TensorFlow Architecture
AnAn 2018/07/15 (under construction)
TensorFlow is designed for large-scale distributed training and inference.
TensorFlow is flexible to support experimentation with new machine learning models and system-level optimizations.
The TensorFlow system architecture combines scale and flexibility.
The [0] document is for developers who want to extend TensorFlow in some way not supported by current APIs.
The [0] document is for hardware engineers who want to optimize for TensorFlow,
The [0] document is for implementers of machine learning systems working on scaling and distribution,
(補圖)
Fig 1, The Tensorflow Architecture
Fig.1 illustrates its general architecture architecture. The TensorFlow runtime is a cross-language library.
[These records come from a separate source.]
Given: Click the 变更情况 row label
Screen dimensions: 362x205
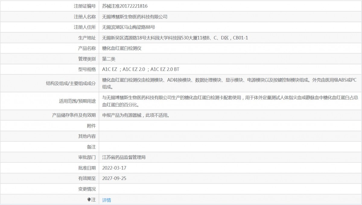Looking at the screenshot, I should [x=87, y=189].

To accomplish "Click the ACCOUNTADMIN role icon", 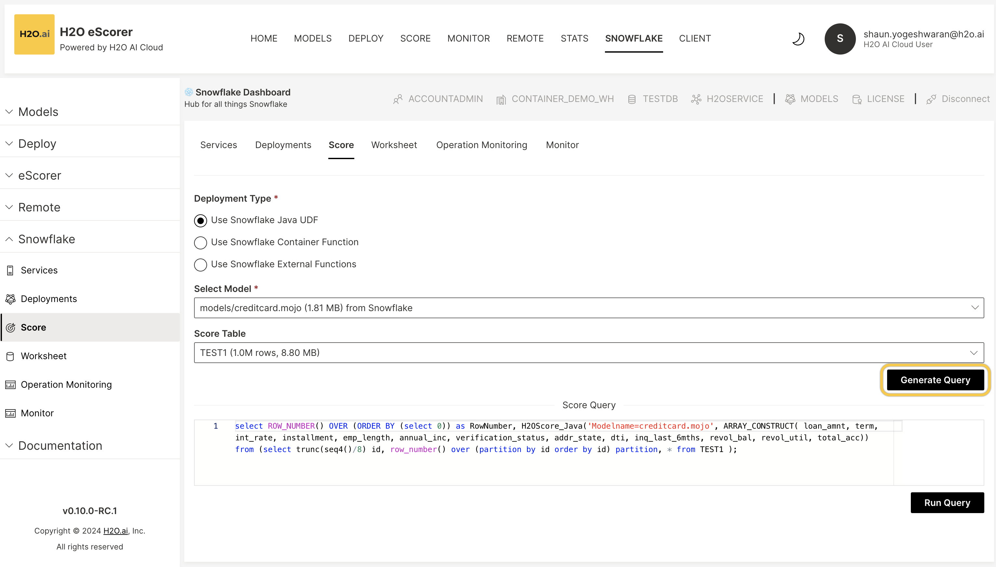I will tap(398, 99).
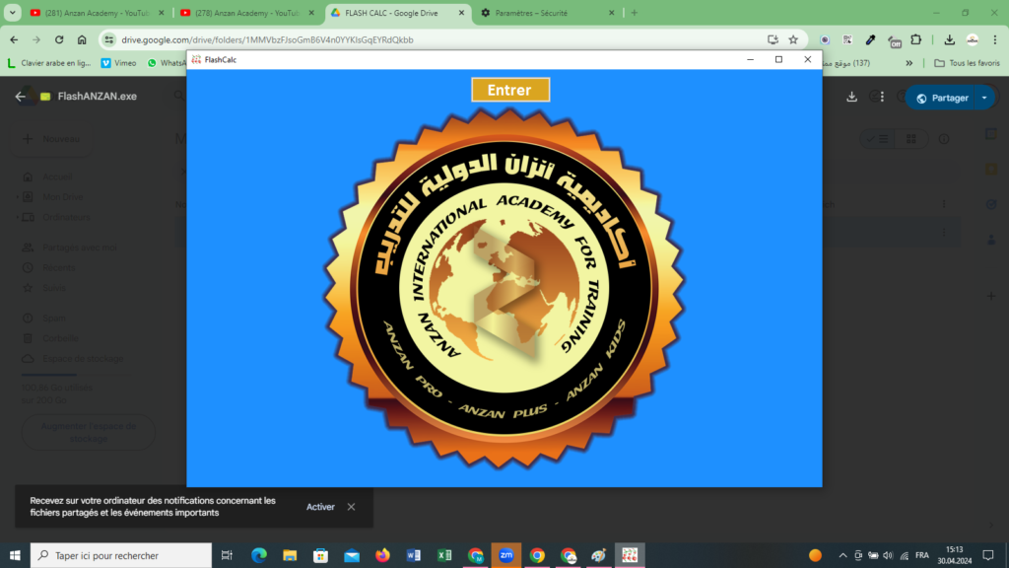
Task: Reload the page with the refresh icon
Action: point(59,39)
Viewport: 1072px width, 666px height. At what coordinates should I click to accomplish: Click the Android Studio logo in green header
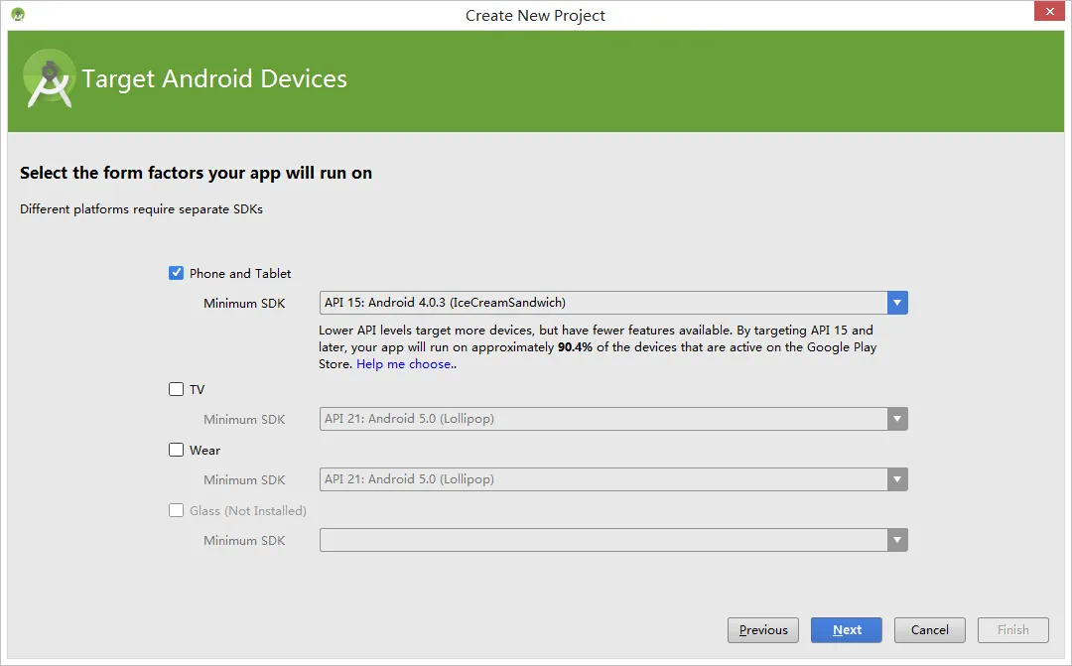point(49,79)
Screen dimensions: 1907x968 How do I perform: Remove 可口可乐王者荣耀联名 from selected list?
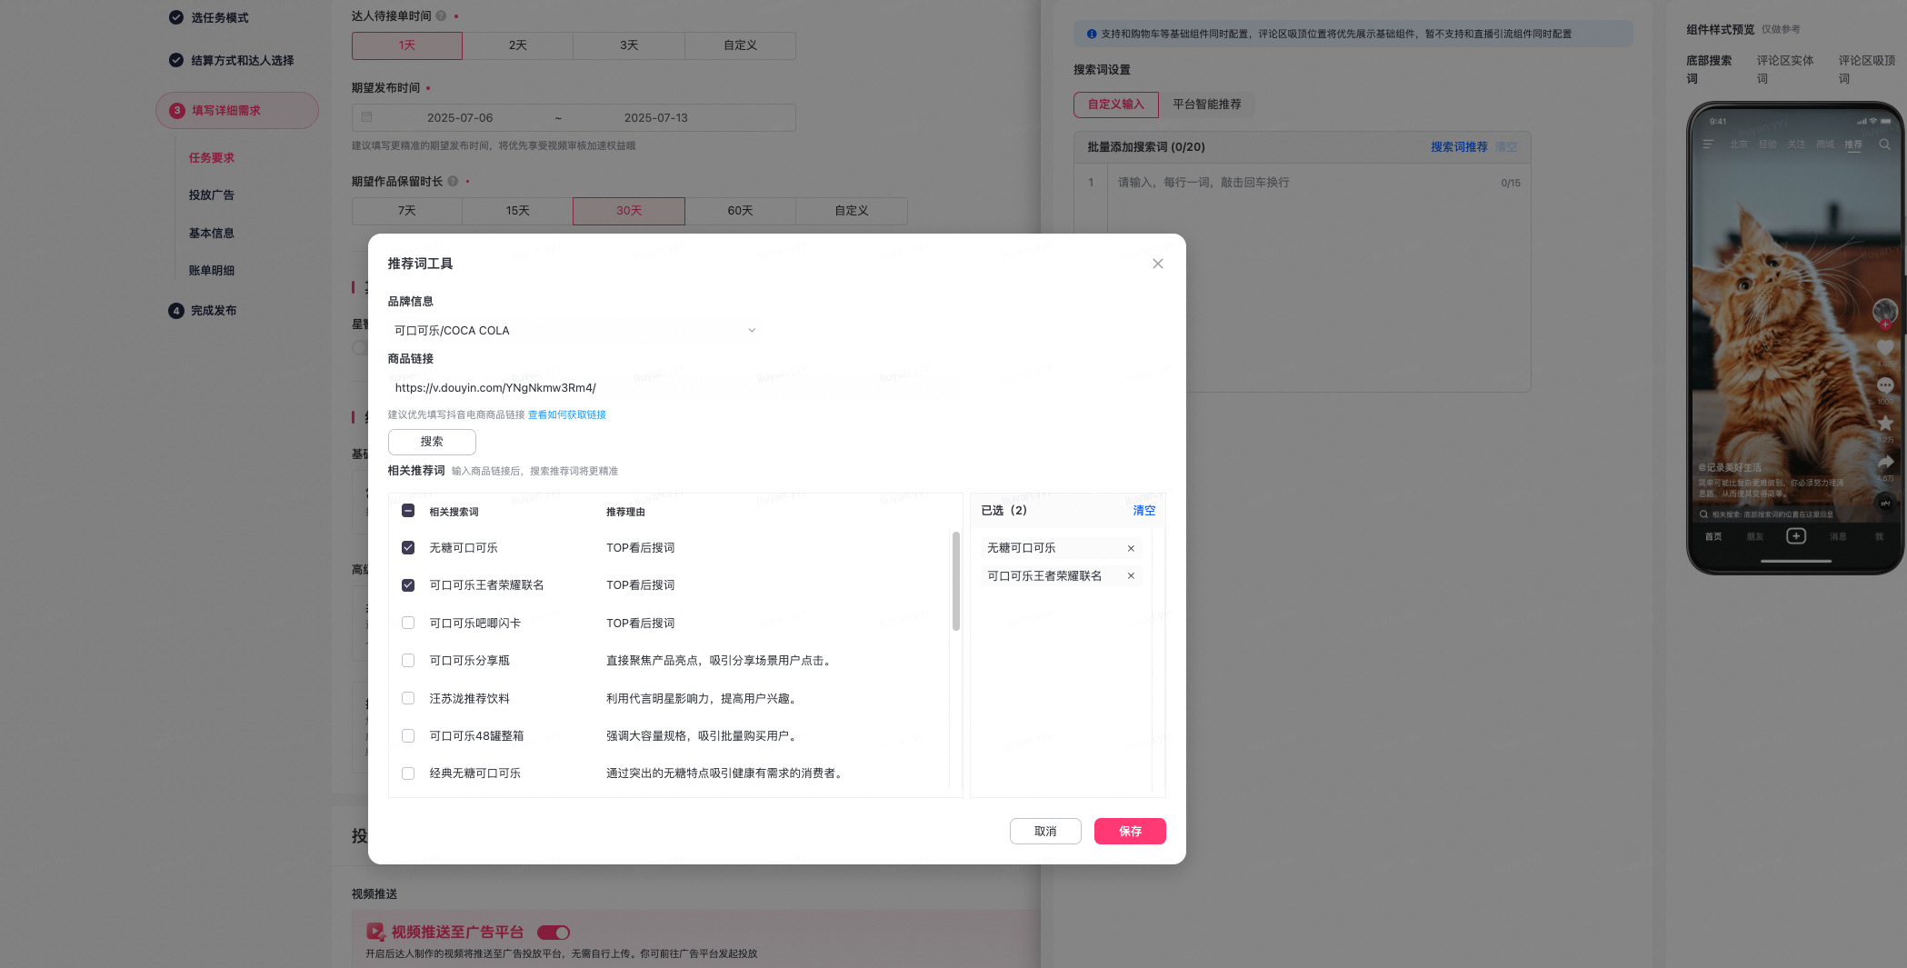1131,576
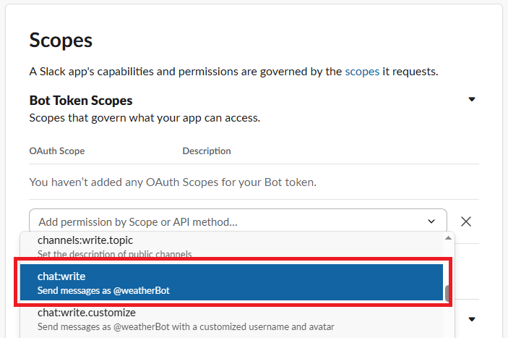Click the empty OAuth Scopes notice text
The height and width of the screenshot is (338, 508).
click(173, 182)
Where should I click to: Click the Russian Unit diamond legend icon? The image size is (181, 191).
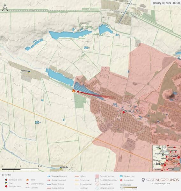tap(121, 180)
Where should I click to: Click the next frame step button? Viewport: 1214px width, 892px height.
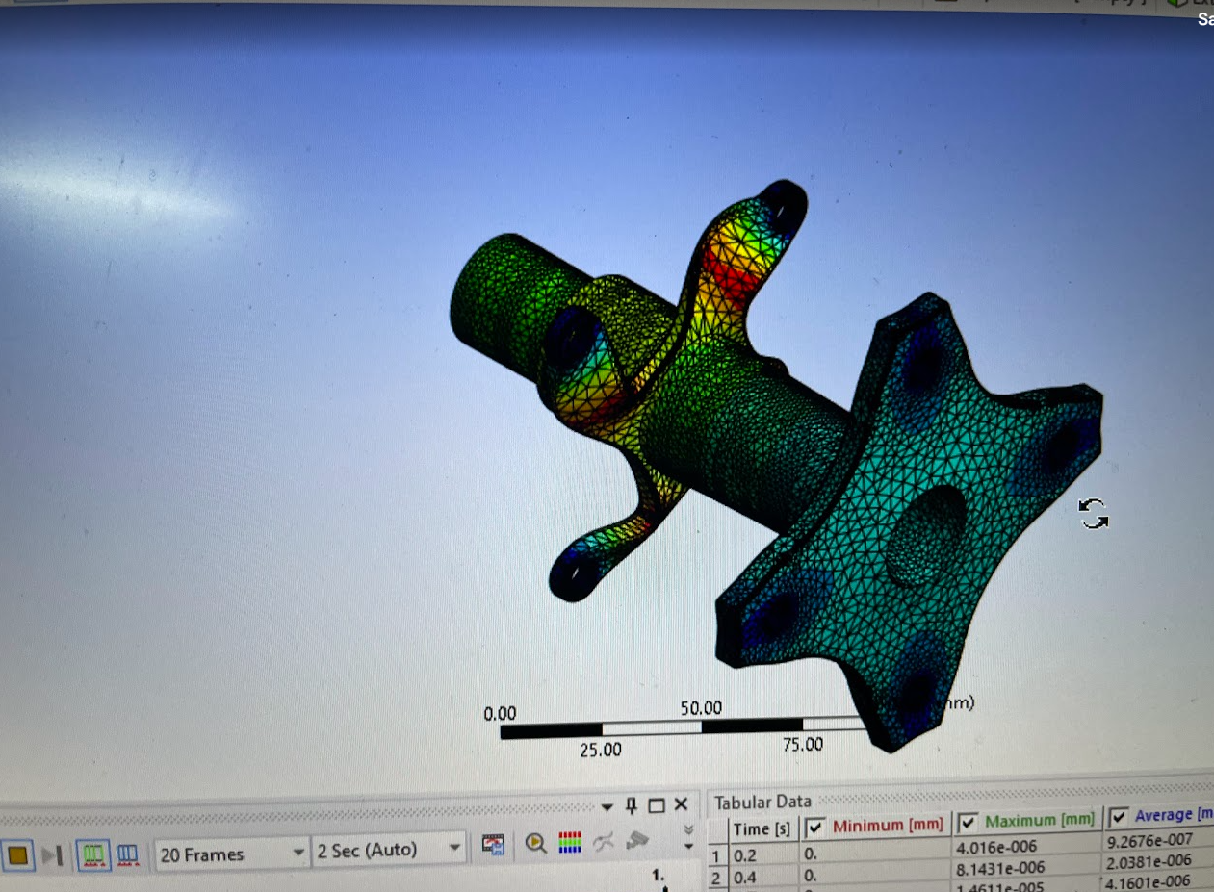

A C Application Programming Interface (C API) separates user level code in different languages from the core runtime.
The [0] document focuses on the following layers:
- Client
- Defines the computation as a dataflow graph.
- Initiates graph execution using a session.
- Distributed Master
- Prunes a specific subgraph from the graph, as defined by the arguments to Session.run().
- Partitions the subgraph into multiple pieces that run in different processes and devices.
- Distributes the graph pieces to worker services.
- Initiates graph piece execution by worker services.
- Worker Services (one for each task)
- Schedule the execution of graph operations using kernel implementations appropriate to the available hardware (CPUs, GPUs, etc).
- Send and receive operation results to and from other worker services.
- Kernel Implementations
- Perform the computation for individual graph operations.